Records shown:
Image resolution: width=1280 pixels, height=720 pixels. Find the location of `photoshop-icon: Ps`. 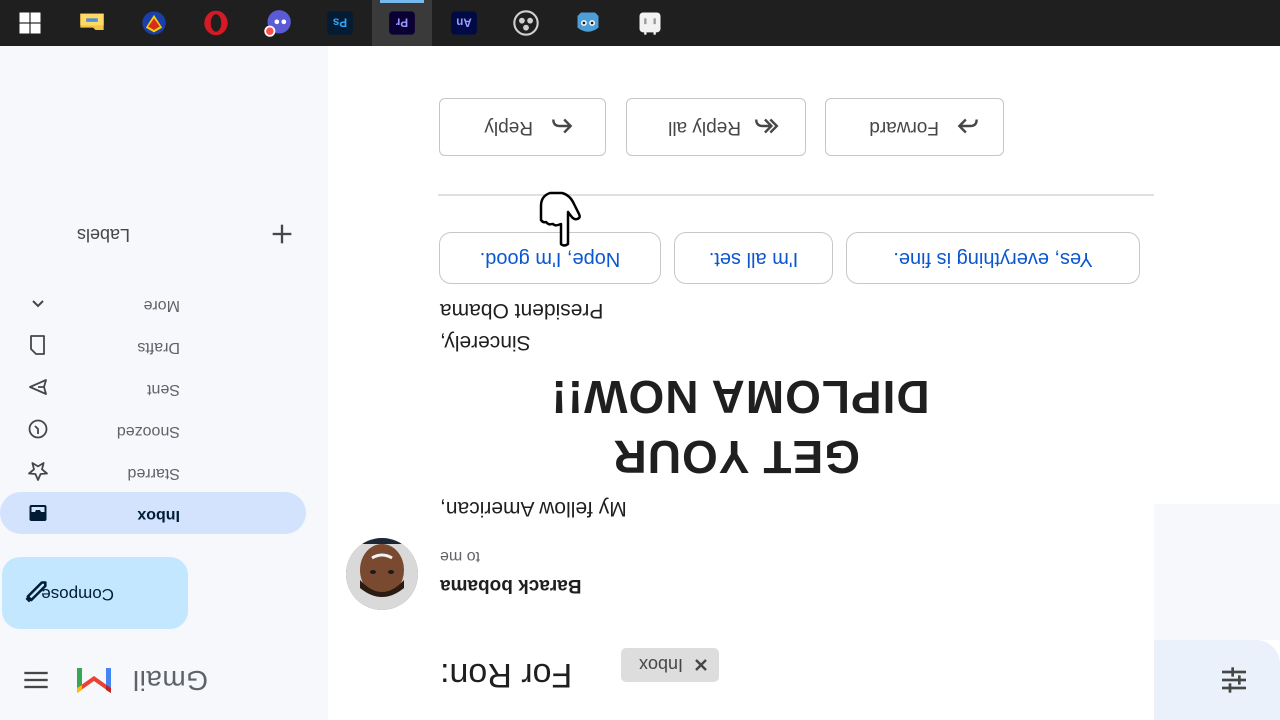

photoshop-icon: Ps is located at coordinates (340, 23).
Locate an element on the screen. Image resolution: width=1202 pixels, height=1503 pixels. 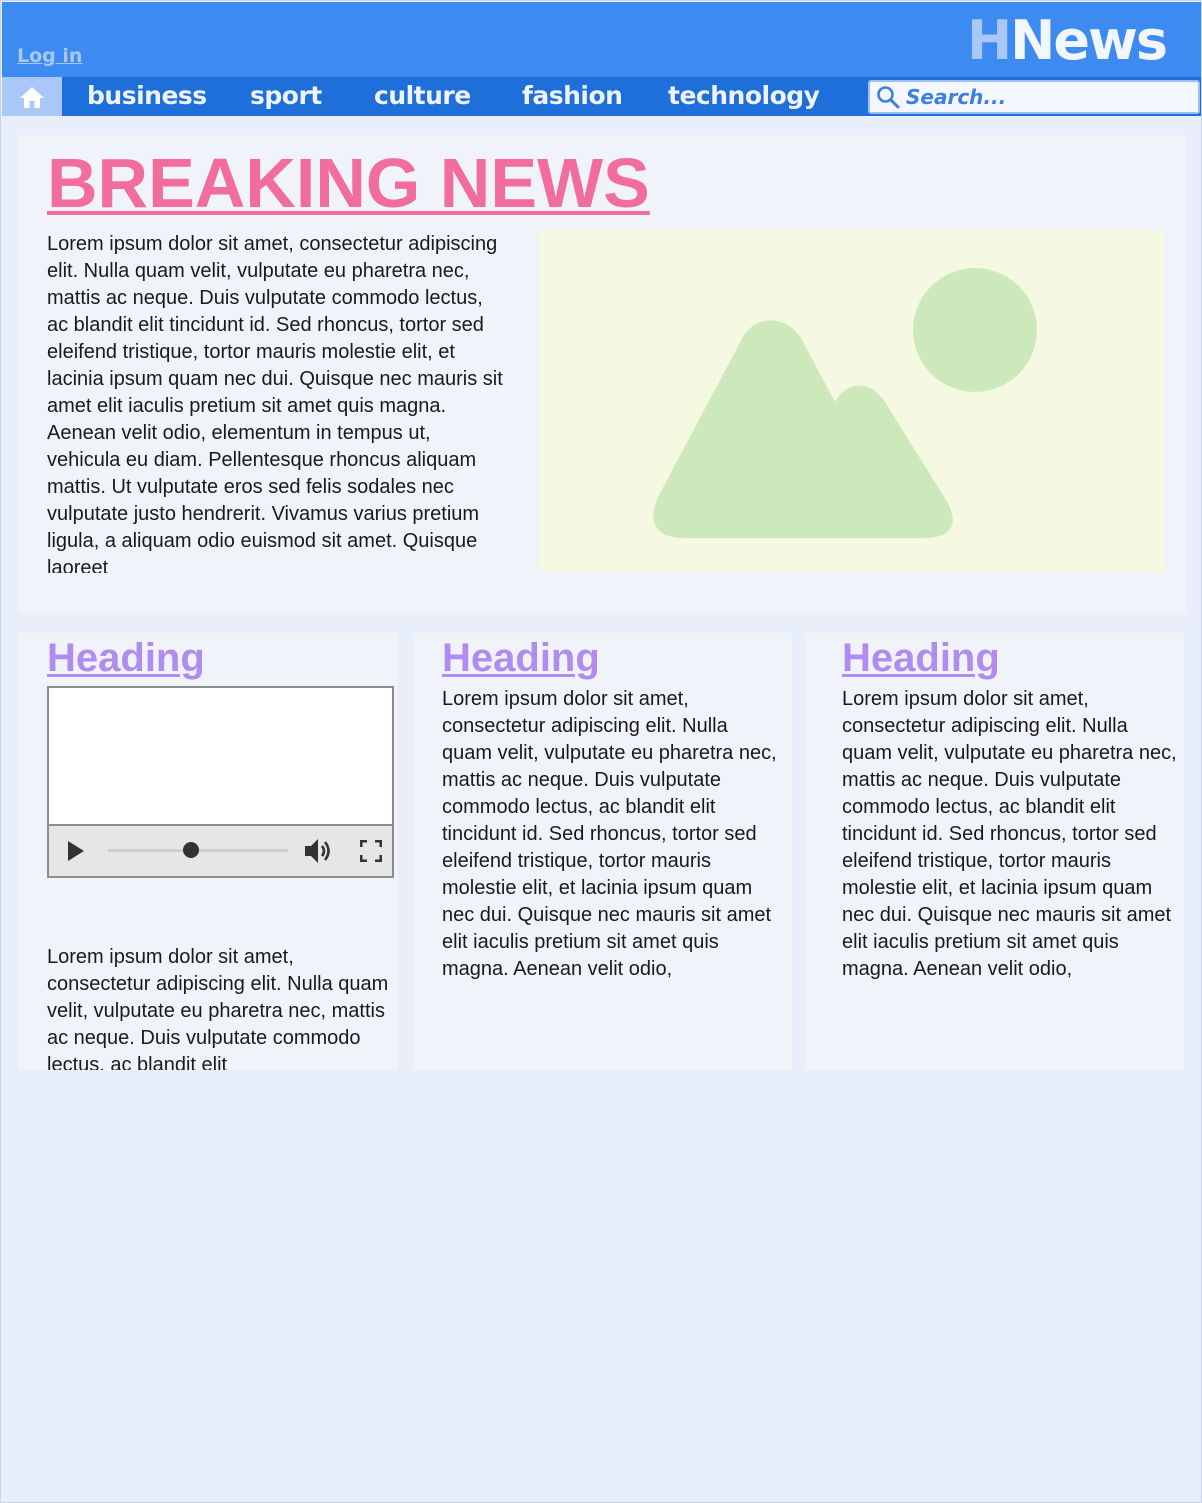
--
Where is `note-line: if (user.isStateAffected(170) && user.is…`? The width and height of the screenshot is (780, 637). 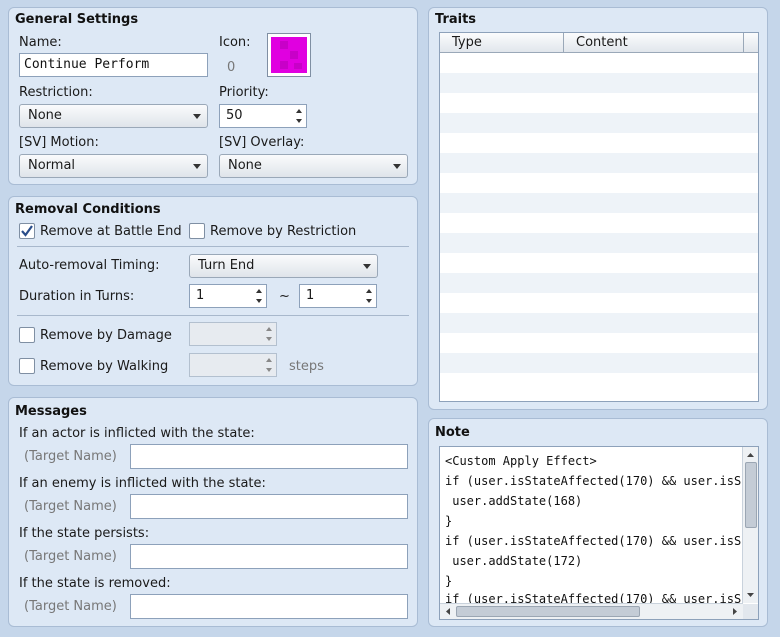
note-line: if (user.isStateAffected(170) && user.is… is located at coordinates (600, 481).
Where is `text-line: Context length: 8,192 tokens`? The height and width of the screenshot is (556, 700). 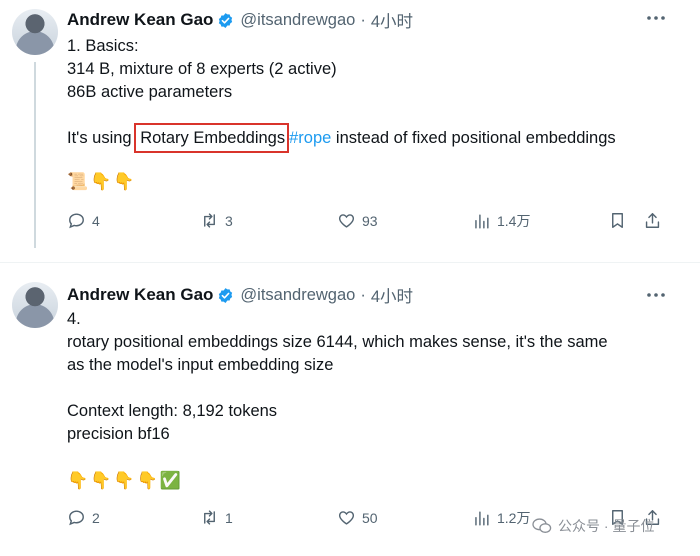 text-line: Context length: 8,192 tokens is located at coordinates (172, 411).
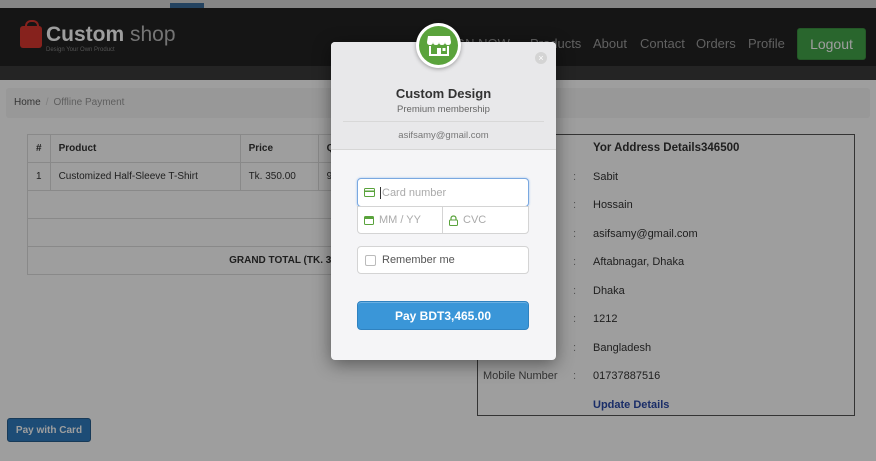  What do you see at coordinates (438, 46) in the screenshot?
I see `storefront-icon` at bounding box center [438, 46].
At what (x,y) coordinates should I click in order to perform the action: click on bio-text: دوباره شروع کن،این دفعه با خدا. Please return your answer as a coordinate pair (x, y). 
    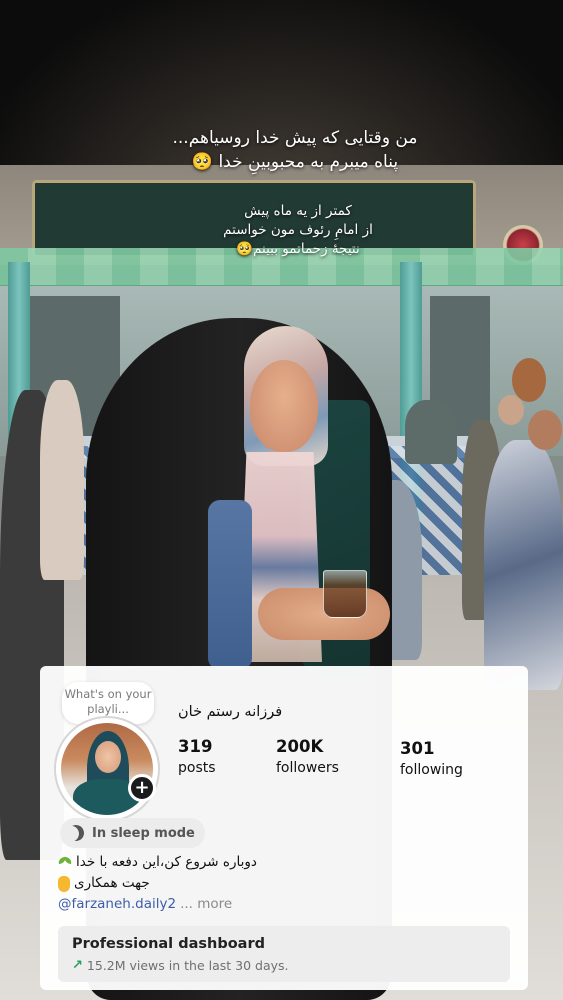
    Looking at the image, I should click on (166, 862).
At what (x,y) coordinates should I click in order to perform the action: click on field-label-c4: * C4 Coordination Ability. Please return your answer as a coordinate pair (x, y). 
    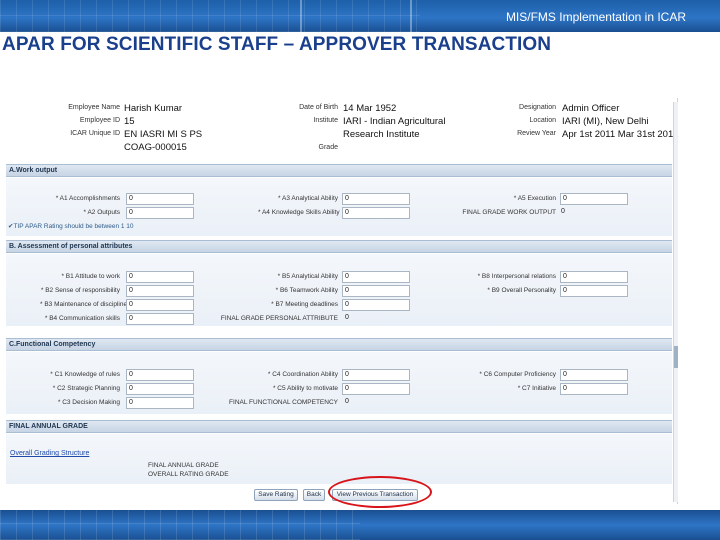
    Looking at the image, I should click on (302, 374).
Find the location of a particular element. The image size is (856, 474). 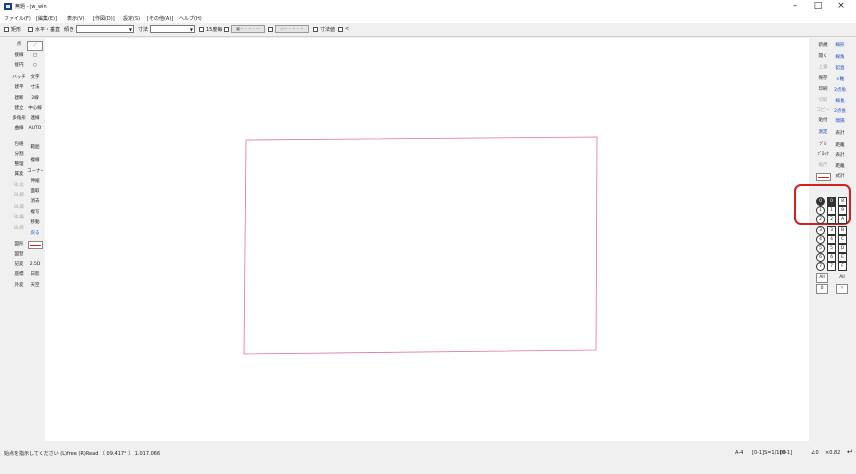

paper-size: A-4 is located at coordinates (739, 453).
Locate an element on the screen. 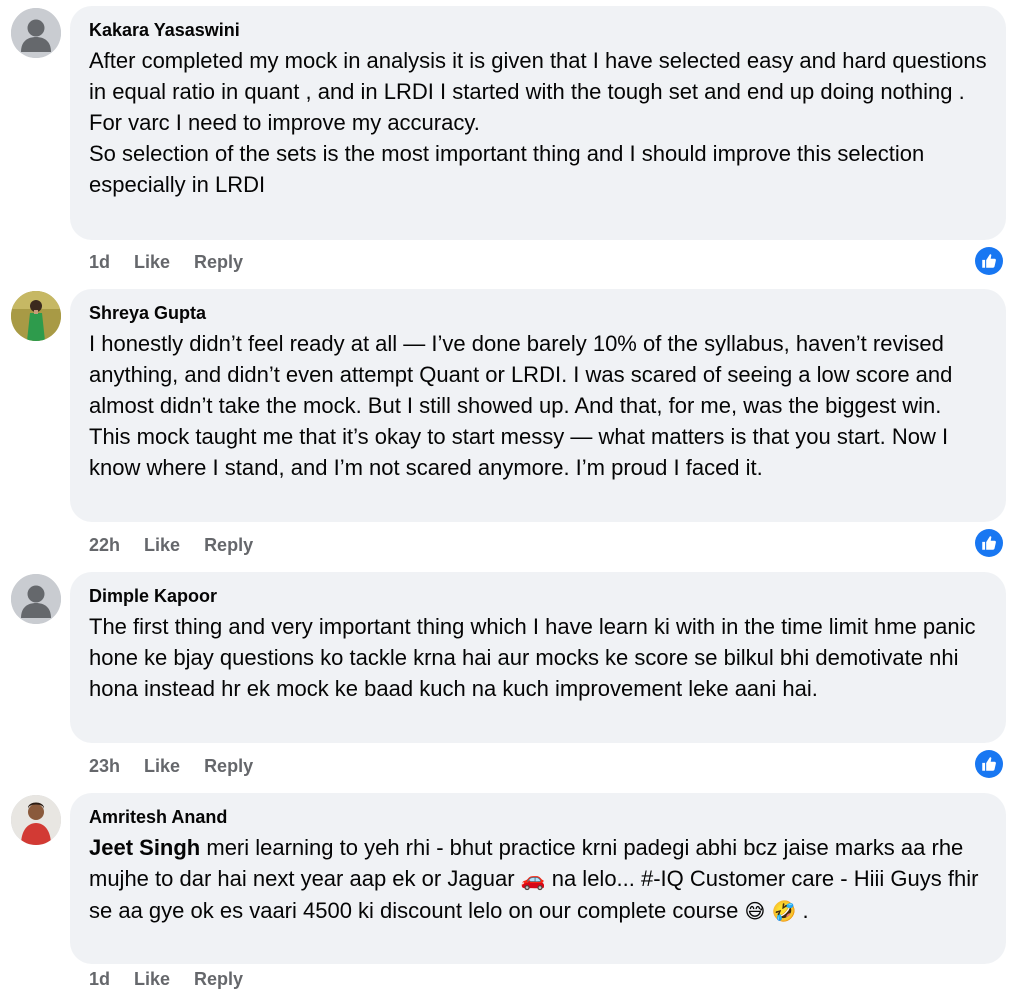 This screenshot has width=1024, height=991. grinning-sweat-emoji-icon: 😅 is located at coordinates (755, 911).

Job:
Pick out every line in the listing above that contains the word "should", and copy each of those lines in full.

Solution for this problem:
At what (x,y) coordinates should I click in order to perform the action: click on bio-text: دوباره شروع کن،این دفعه با خدا. Please return your answer as a coordinate pair (x, y). 
    Looking at the image, I should click on (166, 862).
At what (x,y) coordinates should I click in order to perform the action: click on field-label-c4: * C4 Coordination Ability. Please return your answer as a coordinate pair (x, y). 
    Looking at the image, I should click on (302, 374).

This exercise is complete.